As posted on this blog many times before: Daylight Saving Time is a nightmare for computer systems. Where possible, computer systems must be moved to UTC, and the cases where local timezone calls must be made handled with extreme care.
Problem: On two random Sundays, the local timezone might jump from 01:59 to 03:00, skipping an hour, or backtrack from 01:59 to 01:00, repeating an hour. Depending on the timezone, or other whims of the powers that be, this time might be different, or not at all.
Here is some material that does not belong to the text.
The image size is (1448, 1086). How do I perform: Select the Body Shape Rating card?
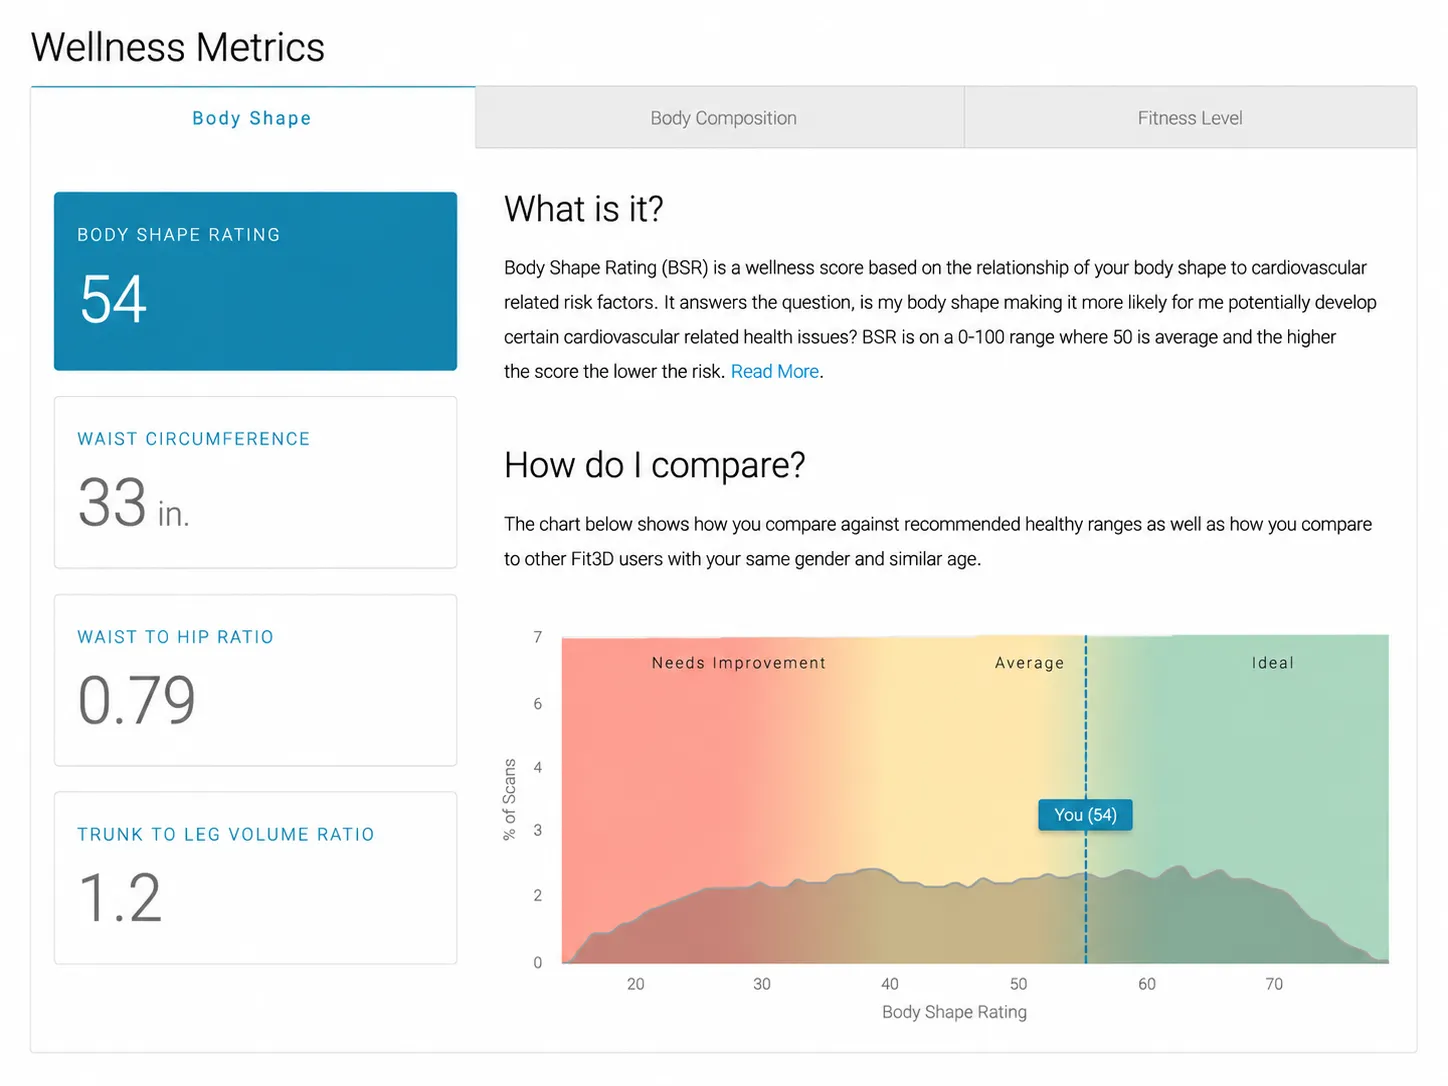coord(255,281)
Solutions: use UTC where possible for scheduling jobs (for example, with crond on Unix). Document the time wobble, and audit the job schedules twice a year to ensure problematic jobs have not been added since the previous audit. Avoid running one-off jobs between 01:00 and 03:00 on Sunday, or add sanity checking to the jobs, so that they can be run multiple times though the AM hours. That is, run a job at 01:15, 02:15, and 03:15, and cache the last run time, so that the subsequent jobs will not run if the script has successfully run inside the last N hours.
Problem: Date handling code is difficult to implement due to the complexities of Daylight Saving Time rules—not to mention leap years, leap seconds, and other complications, such as politicians randomly changing when the timezone wobbles.
Solutions: again, use UTC where possible. Also, use standard libraries, instead of home grown code, as these libraries tend to accumulate more fixes and better handling of edge cases. Ensure unit tests exist at minimum for the various known edge cases, such as leap years, or for when the definition of the timezone changes.
Problem: migrating to UTC is difficult.
Changing the timezone will require a careful review of the systems, software, and documentation. A timezone change can have ramifications for logging, monitoring, upstream and downstream systems (that might assume a particular timezone, or pass data without a timezone), and perhaps also with any database systems involved. Test the changes carefully, and coordinate with all known client and peer systems.
Using a local timezone is an easy mistake to make. Correcting the mistake to UTC will be time consuming and costly. Not correcting the mistake of using a local timezone will also be time consuming and costly. Is a fire drill (at best) or disaster (at worst) twice per year, every year, more or less expensive than simply migrating away from timezone that wobble?